President Lockwood told the Tripod in an interview yesterday that he would “endorse the use of nonviolent and constructive means to express” student protest against the War. He added that he supported a letter signed by the presidents of eight Ivy League colleges that condemned the renewed bombing of North Vietnam and “its civilian population.”

Lockwood and Cambell, president of Wesleyan University, will send a letter today to Melvin Laird, secretary of defense, “expressing our great concern with the resumption of the bombing,” according to Lockwood. He said the letter will probably be signed by other Connecticut college presidents.

This letter, he added, will not speak for the institutions, but will express the individual views of the presidents.
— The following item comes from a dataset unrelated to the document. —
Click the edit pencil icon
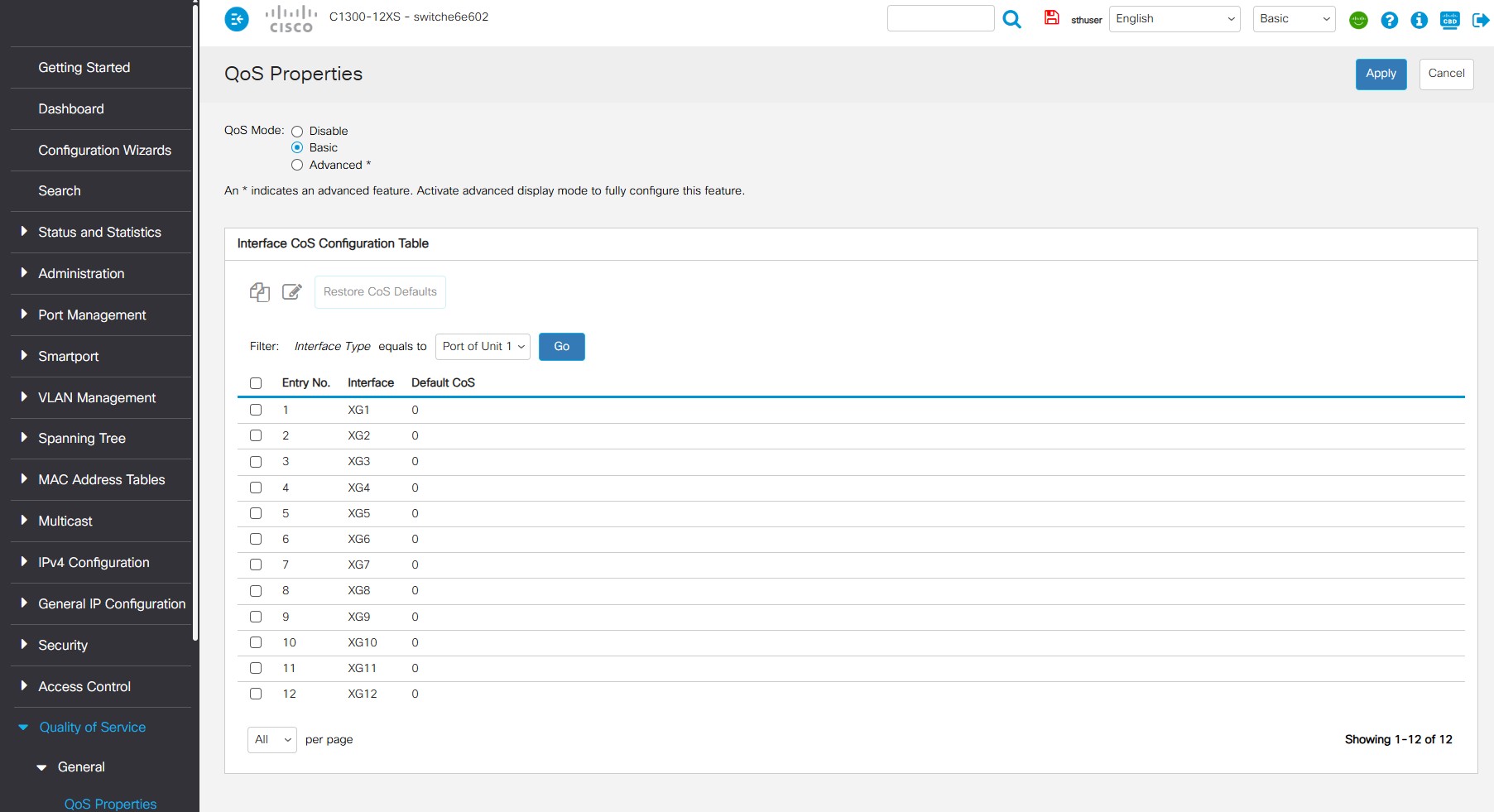This screenshot has height=812, width=1494. [291, 292]

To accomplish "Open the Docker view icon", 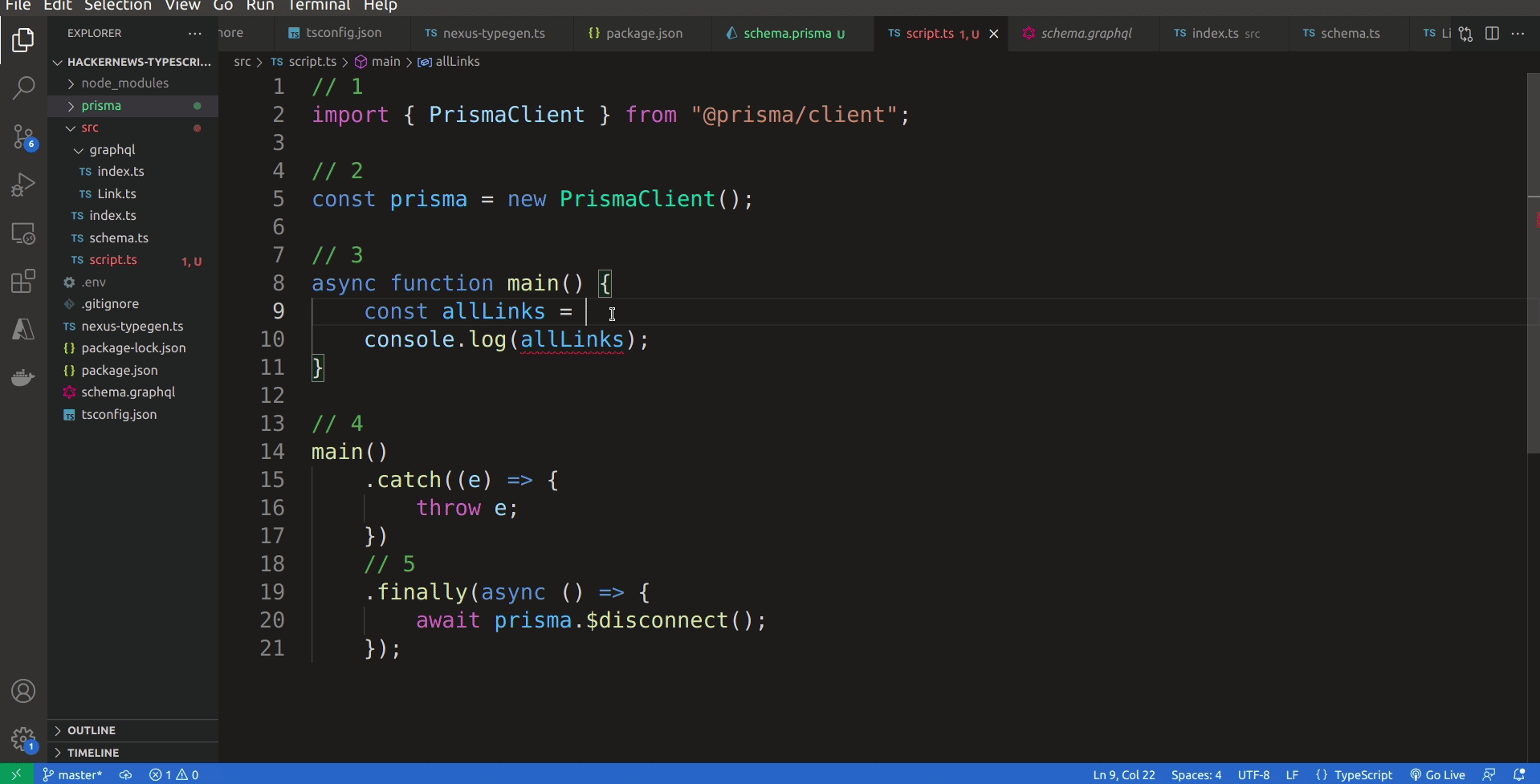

One of the resolutions passed at last night’s meeting stated that “each member of the community devote his or her time and energy on Friday and the weeks following to activities in the Hartford area aimed at bringing … an end to the careers of those politicians who refuse to bring an end to the war.”

The resolution stated that today’s activities would be “aimed at achieving those ends.”
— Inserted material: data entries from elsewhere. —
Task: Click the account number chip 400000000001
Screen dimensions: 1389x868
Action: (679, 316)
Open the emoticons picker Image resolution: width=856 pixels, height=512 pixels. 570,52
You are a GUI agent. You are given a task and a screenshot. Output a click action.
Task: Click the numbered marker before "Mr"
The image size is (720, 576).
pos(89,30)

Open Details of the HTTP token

A motion calling for a strike and a suspension of classes failed to reach a majority vote. Richard Hess, ’72, argued that the NSA’s call for a strike was “meaningless.” He said he opposed any hints of coercion because students should be free to do whatever they want today.

Several students claimed a strike would “force the opinions of a few on many.” Others suggested that anti-war activities be conducted during students “free time,” and not interrupt classes.
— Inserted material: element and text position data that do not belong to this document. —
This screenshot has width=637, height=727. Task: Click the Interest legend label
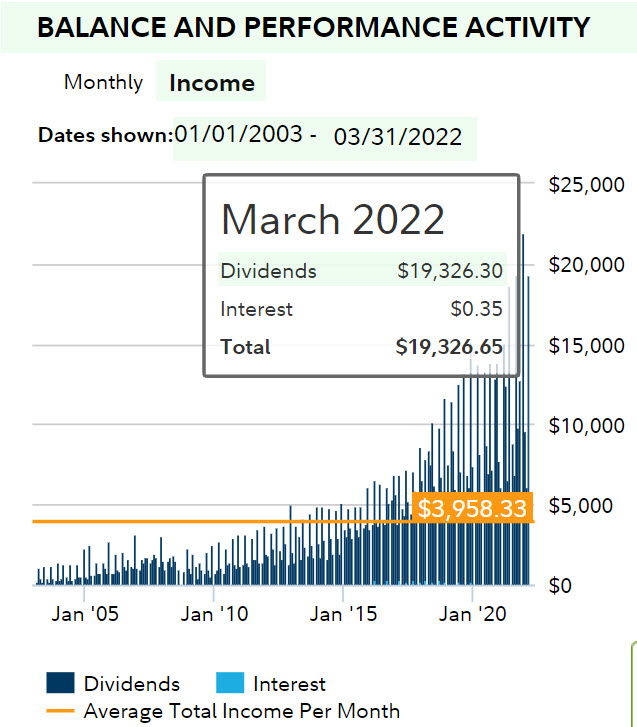(289, 684)
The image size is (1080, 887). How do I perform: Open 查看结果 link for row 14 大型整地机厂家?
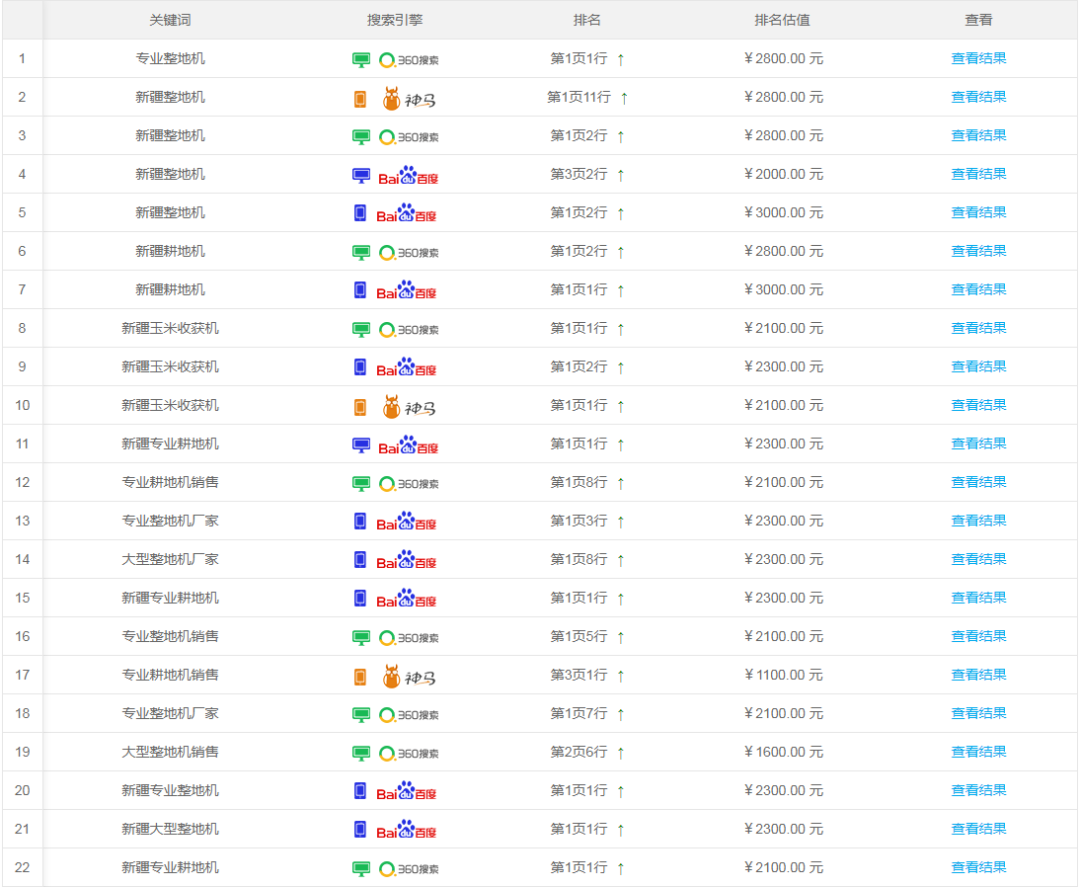(x=978, y=559)
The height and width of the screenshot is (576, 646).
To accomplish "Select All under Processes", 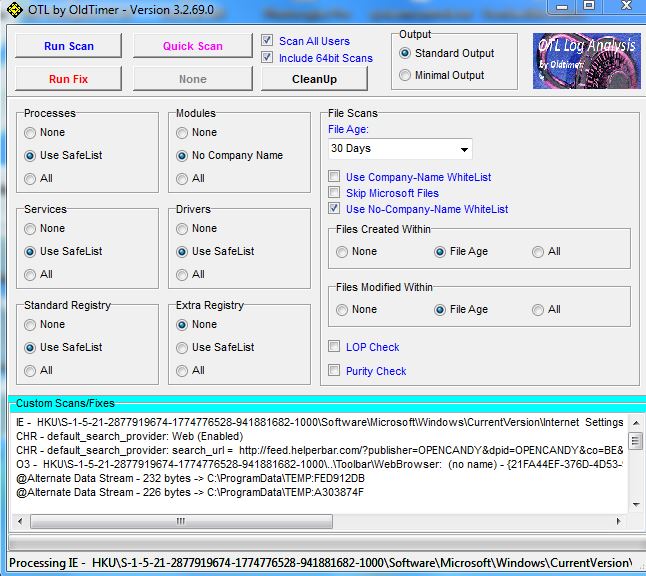I will point(31,178).
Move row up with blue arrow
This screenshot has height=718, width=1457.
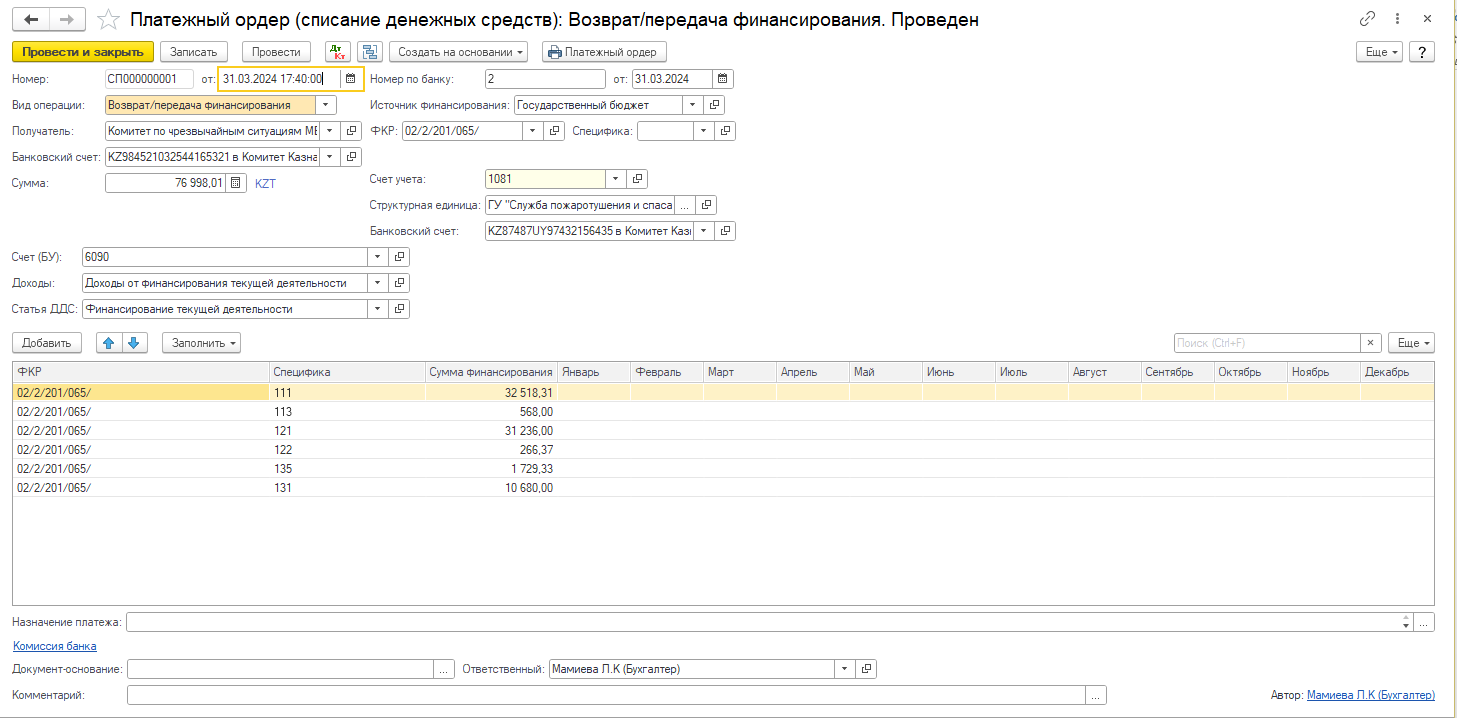[x=109, y=343]
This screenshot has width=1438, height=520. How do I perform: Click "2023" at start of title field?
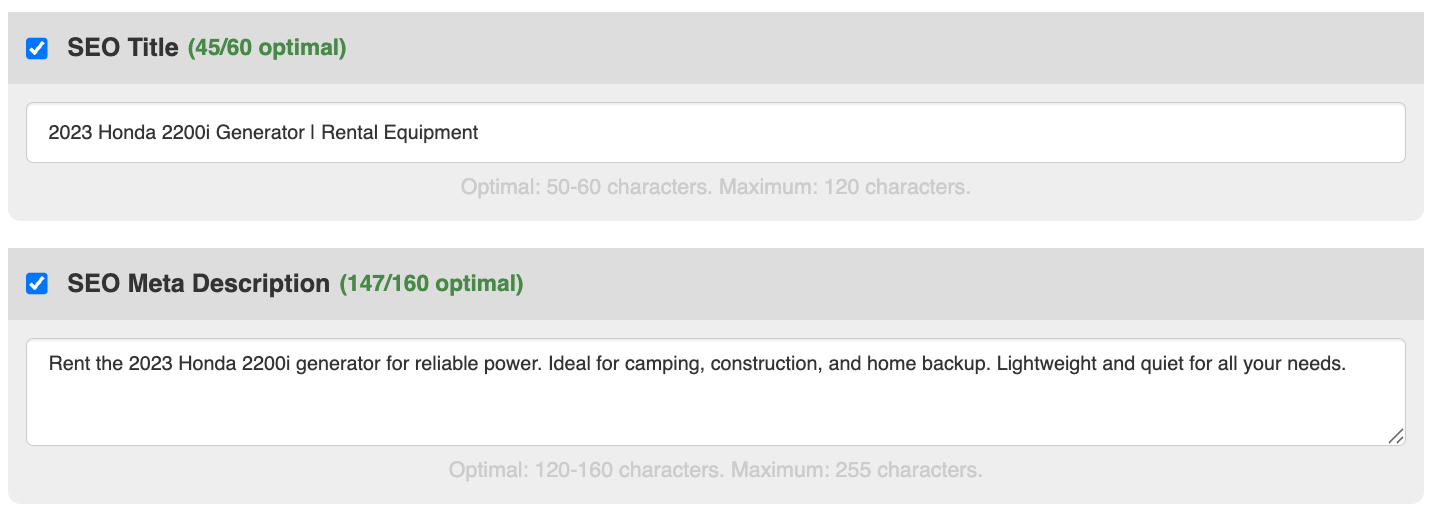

One student said a strike would produce community backlash. “They’ll figure we just want a three-day weekend,” he said.

Other students called upon the group to align itself with national events. “For the last two years, we have been disillusioned. What we need now is nothing more or less , than a show of our disapproval,” Jill Silverman, ’74, stated. “We want to turn the tanks around and have them go home.” She continued, stating it is the national magnitude of the strike, rather than the specific form it takes at Trinity that is politically important.

Theodore Mauch, professor of religion, said the group should use “our imagination and our discipline” in adopting means of protesting the war. He accused the Nixon administration of being “anti-education” because it believes “everything can be solved with a thunderbolt.” Educators, he said, “believe in the value of exploration and careful study.”

Mauch added that today’s strike, because it comes at the end of the term, seemed like searching for quick answers. “Why does it take a crisis like this one to wake us up? We should have been doing this all year,” he stated.

Members of the Young Socialists stated that capitalism was the root of the war, and called for a worker-student alliance on behalf of the National Liberation Front, which they said was engaged in a class struggle.

Samuel Hendel, professor of political science, said students should not prevent classes from being held and should not demand that the College take an institutional stand on the war. He said such a stand would violate academic freedom, and would create “an anti-democratic position.”

Thomas A. Smith, vice-president, stating that he spoke both “personally and institutionally,” said the administration “will not close down the College, and will not tolerate any attempts to stop instructors or students from entering classes.”

The administration will not, Smith continued, take action against striking students or professors. He said the administration has no authority over individual faculty members’ actions, and that student strikers would be responsible only to their instructors.

J. Ronald Spencer, dean for community life, told students to contact their instructors before classes today to arrange a different date for examinations, if they are scheduled.

The TCC, at their regular meeting Wednesday, defeated a motion urging students to attend the All-College meeting, to boycott classes Friday, and to attend seminars and workshops instead.

The motion, presented by Steve Barkan, ’73, was made in conjunction with the NSA’s call for a student strike.